Many have criticised the historic Allahabad High Court verdict on the Babri Masjid title suits from various angles. But no one has offered a better solution. Although the verdict is not the best, both communities have not discarded it as unacceptable. No major untoward incident took place after it was pronounced. The court delivered the verdict after a careful study of the case, keeping in mind India's heritage, mythological beliefs, and the nature of the sensitive issue. The move for an out-of-court settlement has not gained momentum. At this juncture, our political leaders would do well not to say or do anything that can create displeasure and incur the wrath of the minorities.

S. Nagarajan,



That there is no introspection within the Congress on its failure to prevent the demolition of the Babri Masjid is disturbing. While Kapil Sibal points to fresh legal questions created by the extraordinary High Court verdict (“One verdict, many questions,” Oct. 7), he carefully keeps away from his party's political answerability to the disastrous consequences that followed the demolition, including the loss of lives and the damage to communal harmony. What the verdict would have been had the mosque remained intact is a million-dollar question.

S.V. Venugopalan,



When the Allahabad High Court pronounced its verdict, the country in general and the parties to the dispute, in particular, broadly welcomed it and there was a sense of satisfaction. The calmness, however, was short-lived, thanks to the comments and reaction of political parties of different hues. The parties not involved in the dispute would do well to keep off and help to close the subject.

E. Sivasankaran,



There is no doubt that the High Court verdict was based on faith rather than facts and evidence. Two of the three judges relied on the ASI's report prepared under the NDA regime, though it has been questioned by many eminent historians. For argument's sake, if we accept that the mosque was built on the ruins of a temple — and therefore the site should be restored for building a temple — the demolition of the mosque was also against the law. But the court said nothing about the main culprits of the act.

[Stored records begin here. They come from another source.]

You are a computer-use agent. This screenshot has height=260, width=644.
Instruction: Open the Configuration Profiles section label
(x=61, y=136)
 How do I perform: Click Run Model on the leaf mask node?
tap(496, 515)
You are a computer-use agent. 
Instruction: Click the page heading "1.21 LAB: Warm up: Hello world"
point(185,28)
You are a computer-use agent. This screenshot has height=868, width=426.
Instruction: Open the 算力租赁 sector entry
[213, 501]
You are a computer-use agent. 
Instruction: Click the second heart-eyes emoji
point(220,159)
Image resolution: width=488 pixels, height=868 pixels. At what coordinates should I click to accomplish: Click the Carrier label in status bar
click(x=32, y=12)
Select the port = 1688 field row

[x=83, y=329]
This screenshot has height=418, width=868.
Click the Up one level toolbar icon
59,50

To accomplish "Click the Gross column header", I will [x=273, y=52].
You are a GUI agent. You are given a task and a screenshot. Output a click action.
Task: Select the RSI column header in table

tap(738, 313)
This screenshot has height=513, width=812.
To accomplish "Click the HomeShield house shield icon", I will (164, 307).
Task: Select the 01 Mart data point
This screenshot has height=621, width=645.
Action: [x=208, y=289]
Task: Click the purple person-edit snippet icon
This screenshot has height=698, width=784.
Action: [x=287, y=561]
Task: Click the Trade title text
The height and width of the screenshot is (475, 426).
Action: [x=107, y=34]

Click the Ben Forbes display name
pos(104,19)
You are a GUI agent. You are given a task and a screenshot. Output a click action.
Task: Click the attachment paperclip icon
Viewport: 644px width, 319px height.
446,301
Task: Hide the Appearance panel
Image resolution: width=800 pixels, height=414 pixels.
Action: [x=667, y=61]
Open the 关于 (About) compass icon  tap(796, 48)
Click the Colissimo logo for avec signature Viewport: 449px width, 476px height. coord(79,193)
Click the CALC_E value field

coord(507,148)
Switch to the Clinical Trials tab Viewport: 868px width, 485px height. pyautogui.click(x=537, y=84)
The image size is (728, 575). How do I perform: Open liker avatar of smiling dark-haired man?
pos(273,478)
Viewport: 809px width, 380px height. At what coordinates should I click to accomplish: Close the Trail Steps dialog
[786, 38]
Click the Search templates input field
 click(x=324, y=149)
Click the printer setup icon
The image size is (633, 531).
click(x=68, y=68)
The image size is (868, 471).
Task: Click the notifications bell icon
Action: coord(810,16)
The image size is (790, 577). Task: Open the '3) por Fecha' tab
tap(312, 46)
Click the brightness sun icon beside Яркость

In all, credit must go to the Muslim community which has maintained calm, despite the unfair judgment.

Kashif Jamal,

New Delhi


It is a well settled judicial principle that cases should be decided on the basis of evidence. But the Allahabad High Court verdict is against the settled principle. The case was about determining the ownership of property. The verdict has created an unwanted and dangerous precedent of deciding cases on the basis of belief rather than material evidence.

A.K. Bisma,



I fully agree with Romila Thapar that the Allahabad High Court verdict has created “a precedent in the court of law that land can be claimed by declaring it to be the birthplace of a divine or semi-divine being worshipped by a group that defines itself as a community” (Oct. 2). This verdict could have left its footprints for the future generations to learn but many have taken advantage of it to gain mileage. Uma Bharti, for instance, has said that the judgment has proved that Ram was born in Ayodhya. A religion should be based on faith, not on court verdict.

People who were involved in the crime of demolishing the Babri Masjid have got away. Will they not be emboldened to commit similar crimes? All the land belongs to the almighty. Hence the maturity shown by the people of India is admirable. Let not one community claim to be the winner.

S. Shafia Sadiq,



A pleasant fallout of the Ayodhya issue was the ban on bulk sms across India. Many like me, I am sure, would have been spared of mostly stupid jokes, trivia, etc., mobile users generally get bombarded with which are, to say the least, irritating. They have started to pour in now that the ban has been lifted. I wish the ban had continued for a few more days.